Brano scelto
========
IL BAMBINO IN FAMIGLIA
di Maria Montessori


Ed. Garzanti
137 pp
12 euro

«Il bambino in famiglia» raccoglie i testi di una serie di conferenze tenute nel 1923 a Bruxelles, nelle quali Maria Montessori traccia le proprie proposte per una Scuola dei genitori. 
Questa breve raccolta, quindi, si propone quale guida di igiene mentale per genitori ed educatori, affinchè possano essere pienamente coscienti di quanto importante sia il compito che essi hanno di educare il bambino, il quale va conosciuto per le sue caratteristiche di sviluppo ed esigenze specifiche in modo da aiutarlo ad essere l'adulto di domani.
Il tutto nel pieno rispetto dell'anima infantile e cercando di individuare quelli che sono gli errori che da sempre la pedagogia e gli adulti hanno commesso nei riguardi dell'infanzia. 

La Montessori è diretta e non ci gira attorno: abbiamo sbagliato tutto.
Abbiamo creduto e preteso di conoscere il bambino, di poterne prevedere bisogni ed esigenze e di sapervi rispondere..., ma l'unica cosa che abbiamo saputo fare è stata questa: immaginarci un bambino a nostra somiglianza, una sorta di adulto in miniatura da allevare, educare, correggere, indirizzare... secondo i buoni e perfetti principi psicopedagogici di moderna generazione,  che però... lungi dalla perfezione di cui ci illudevamo fossero rivestiti, avevano un grosso limite: erano adultocentrici.
========
Dati di puntamento per testo ed elementi

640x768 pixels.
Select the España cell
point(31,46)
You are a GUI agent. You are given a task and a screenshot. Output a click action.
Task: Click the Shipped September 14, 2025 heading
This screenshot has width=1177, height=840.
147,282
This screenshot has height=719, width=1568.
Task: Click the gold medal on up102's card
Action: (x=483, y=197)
========
Consegna 1
Secondo il brano su «Il bambino in famiglia», in quale anno e in quale città furono tenute le conferenze raccolte nel libro?
Consegna 2
Prosegui il brano su «Il bambino in famiglia» a partire dalla sua ultima frase.

Soluzione 1
Nel 1923 a Bruxelles.

Soluzione 2
L'adulto non può e non deve pensare di poter comprendere il mondo dell'infanzia e andargli incontro nel rispetto che merita, se antepone le proprie esigenze, i propri ragionamenti, se si crede il maestro perfetto e infallibile, il faro che può illuminare il buio dell'ignoranza e dell'inesperienza in cui sguazza l'infante.
E' l'adulto a doversi adattare al bimbo, non viceversa.
E' l'adulto a dover predisporre l'ambiente giusto (quello che la Montessori chiama "Casa dei Bambini") che lasci il bambino libero di esprimersi, di tirar fuori (del resto, dal latino, educare viene da educĕre, che significa proprio questo, tirar fuori) la propria essenza, il buono e il bello che per natura è in lui, in modo da raggiungere l'autonomia nel pieno rispetto del suo carattere, dei suoi tempi, delle sue propensioni e attitudini.

La  rivoluzione montessoriana sta in questo: al centro vi è il bambino, ma non a chiacchiere bensì coi fatti; non bastano le teorie dell'educazione e i migliori principi pedagogici se poi in casa e a scuola tutto - dagli armadi, ai tavoli, agli oggetti... - è a misura di adulto e non di bambino.

L'adulto deve abbandonare la presunzione di potersi sostituire al bambino, deve farsi da parte per non divenire un ostacolo al suo sviluppo ma guidarlo a muoversi con spontaneità e liberamente in un contesto a lui adeguato così da permettergli di fare esperienze atte a svilupparne la concentrazione, l'intelligenza, l'ordine ecc...

"La maestra deve consacrarsi alla formazione di un'umanità migliore. (...) alla maestra è affidata la fiamma della vita interiore in tutta la sua purezza. Se questa fiamma sarà trascurata, si spegnerà per non accendersi mai più".

E questo è un pericolo da non sottovalutare in quanto

"l'educazione infantile è il problema più importante dell'umanità".

Ma per rispettare le leggi della natura e della crescita di ogni bambino non bisogna far riferimento
ingenuamente e semplicemente ai tanti insegnamenti e teorie appresi nei testi di pedagogia; no, per conoscere e amare il bambino, bisogna osservarlo, con attenzione, con calma, con amore, individuando ciò di cui necessita per vivere, per perfezionarsi, soddisfacendo non soltanto i bisogni fisici e prendendoci cura del suo corpo in formazione, ma ancor di più della sua psiche, della sua anima.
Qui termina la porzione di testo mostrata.